**Problem 1**: Kayıtlarda "label" sözcüğünü barındıran satırların her birini ayıklayıp yazın.

**Makale**:
▬▬▬

Çakmak’ın günümüzdeki benzeri sanki Devlet Bahçeli!..
Yanıtındaki girişinde, partinin kurultay delegelerini suçlayan İnönü, dilerdim ki, kendisini sorgulasaydı, kendi yanlışlarını, eksiklerini, Atatürk’e, O’nun düşüncelerine, devrim ve ilkelerine nasıl ihanet ettiğini, başkalarının da ihanet etmelerine etkisiz kaldığını görseydi, 2’inci Cumhurbaşkanı seçilmesinde Çakmak’ın neden arkasında durduğunu anlatsaydı ve Cumhurbaşkanı olarak, emir verircesine “Bu komünist yuvalarını ne zaman kapatacaksın?” tümcesini etmesine olanak tanımamalıydı, ettiğinde de derhal görevden almalıydı!
Bunları yapmıyor, “gücü”nden dem vuruyor!

▬▬▬

(Hedef konum kayıtları)
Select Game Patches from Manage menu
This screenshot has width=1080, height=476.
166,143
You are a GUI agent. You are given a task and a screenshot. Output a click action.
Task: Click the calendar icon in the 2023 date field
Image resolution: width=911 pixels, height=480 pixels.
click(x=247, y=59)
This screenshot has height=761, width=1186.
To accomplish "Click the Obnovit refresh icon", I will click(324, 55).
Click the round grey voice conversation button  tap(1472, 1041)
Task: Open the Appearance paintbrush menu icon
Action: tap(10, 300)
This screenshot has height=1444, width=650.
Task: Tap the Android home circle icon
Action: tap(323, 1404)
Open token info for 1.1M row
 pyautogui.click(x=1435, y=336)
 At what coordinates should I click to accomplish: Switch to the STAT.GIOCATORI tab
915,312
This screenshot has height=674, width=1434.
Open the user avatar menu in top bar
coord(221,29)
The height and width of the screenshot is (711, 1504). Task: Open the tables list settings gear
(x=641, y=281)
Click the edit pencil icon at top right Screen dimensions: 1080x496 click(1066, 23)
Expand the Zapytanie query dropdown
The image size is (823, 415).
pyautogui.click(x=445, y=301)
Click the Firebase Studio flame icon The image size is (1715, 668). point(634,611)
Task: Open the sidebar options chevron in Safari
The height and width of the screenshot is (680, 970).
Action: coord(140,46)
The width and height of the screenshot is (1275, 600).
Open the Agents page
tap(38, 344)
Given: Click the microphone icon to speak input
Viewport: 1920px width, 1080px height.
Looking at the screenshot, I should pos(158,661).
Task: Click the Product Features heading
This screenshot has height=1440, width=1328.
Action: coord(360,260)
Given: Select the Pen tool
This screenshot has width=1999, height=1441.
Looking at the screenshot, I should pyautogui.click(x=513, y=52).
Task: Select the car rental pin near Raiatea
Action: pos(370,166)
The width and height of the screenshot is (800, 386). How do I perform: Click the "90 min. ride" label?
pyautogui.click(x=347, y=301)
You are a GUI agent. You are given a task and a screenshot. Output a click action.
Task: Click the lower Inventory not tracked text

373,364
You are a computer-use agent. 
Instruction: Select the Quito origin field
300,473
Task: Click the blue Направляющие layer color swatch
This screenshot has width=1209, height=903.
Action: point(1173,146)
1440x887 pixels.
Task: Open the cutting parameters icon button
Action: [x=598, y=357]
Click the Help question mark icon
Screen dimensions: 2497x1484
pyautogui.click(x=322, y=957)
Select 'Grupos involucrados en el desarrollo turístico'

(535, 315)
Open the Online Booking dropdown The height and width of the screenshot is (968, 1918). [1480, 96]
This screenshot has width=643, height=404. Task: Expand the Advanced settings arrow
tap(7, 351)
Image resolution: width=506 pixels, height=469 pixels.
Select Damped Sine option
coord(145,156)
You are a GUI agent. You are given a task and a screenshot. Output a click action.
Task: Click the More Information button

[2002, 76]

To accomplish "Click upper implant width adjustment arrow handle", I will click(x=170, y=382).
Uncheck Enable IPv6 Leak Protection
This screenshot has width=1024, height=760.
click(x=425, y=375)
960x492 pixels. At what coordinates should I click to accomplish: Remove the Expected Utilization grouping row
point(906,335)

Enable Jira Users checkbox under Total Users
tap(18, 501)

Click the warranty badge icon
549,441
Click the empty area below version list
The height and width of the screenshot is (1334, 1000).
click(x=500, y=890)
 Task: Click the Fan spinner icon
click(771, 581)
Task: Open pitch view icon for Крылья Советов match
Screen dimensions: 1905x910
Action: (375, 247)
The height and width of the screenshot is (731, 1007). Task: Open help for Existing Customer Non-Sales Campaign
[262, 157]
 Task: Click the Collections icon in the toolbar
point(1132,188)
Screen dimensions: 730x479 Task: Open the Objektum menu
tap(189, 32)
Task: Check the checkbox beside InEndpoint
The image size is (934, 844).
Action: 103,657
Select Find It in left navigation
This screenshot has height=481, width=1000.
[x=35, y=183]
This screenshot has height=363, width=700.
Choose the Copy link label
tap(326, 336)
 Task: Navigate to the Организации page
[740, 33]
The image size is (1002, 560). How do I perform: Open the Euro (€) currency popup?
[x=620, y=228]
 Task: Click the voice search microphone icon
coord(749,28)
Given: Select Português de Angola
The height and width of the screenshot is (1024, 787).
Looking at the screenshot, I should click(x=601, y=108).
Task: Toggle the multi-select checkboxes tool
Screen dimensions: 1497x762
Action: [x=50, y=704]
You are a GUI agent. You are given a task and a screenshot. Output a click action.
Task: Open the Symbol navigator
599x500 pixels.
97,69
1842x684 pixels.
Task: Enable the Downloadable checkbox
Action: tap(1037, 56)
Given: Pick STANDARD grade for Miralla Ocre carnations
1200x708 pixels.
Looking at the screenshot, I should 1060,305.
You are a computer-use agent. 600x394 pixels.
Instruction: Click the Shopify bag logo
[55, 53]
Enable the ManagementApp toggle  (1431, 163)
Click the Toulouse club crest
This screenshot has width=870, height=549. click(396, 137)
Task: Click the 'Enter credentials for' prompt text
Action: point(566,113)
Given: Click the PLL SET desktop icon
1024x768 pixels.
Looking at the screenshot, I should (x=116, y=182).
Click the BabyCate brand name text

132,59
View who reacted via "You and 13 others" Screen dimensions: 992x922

▬▬▬

**Problem 2**: Makalede "Yanıtındaki girişinde, partinin" ifadesinden başlayarak "derhal görevden almalıydı!" ifadesi de dahil olmak üzere uzanan bölümü birebir çoğaltın.

**Görev Çözümü 1**:
The width and height of the screenshot is (800, 386). How do I perform: Click the "90 min. ride" label?
Choose the Copy link label

**Görev Çözümü 2**:
Yanıtındaki girişinde, partinin kurultay delegelerini suçlayan İnönü, dilerdim ki, kendisini sorgulasaydı, kendi yanlışlarını, eksiklerini, Atatürk’e, O’nun düşüncelerine, devrim ve ilkelerine nasıl ihanet ettiğini, başkalarının da ihanet etmelerine etkisiz kaldığını görseydi, 2’inci Cumhurbaşkanı seçilmesinde Çakmak’ın neden arkasında durduğunu anlatsaydı ve Cumhurbaşkanı olarak, emir verircesine “Bu komünist yuvalarını ne zaman kapatacaksın?” tümcesini etmesine olanak tanımamalıydı, ettiğinde de derhal görevden almalıydı!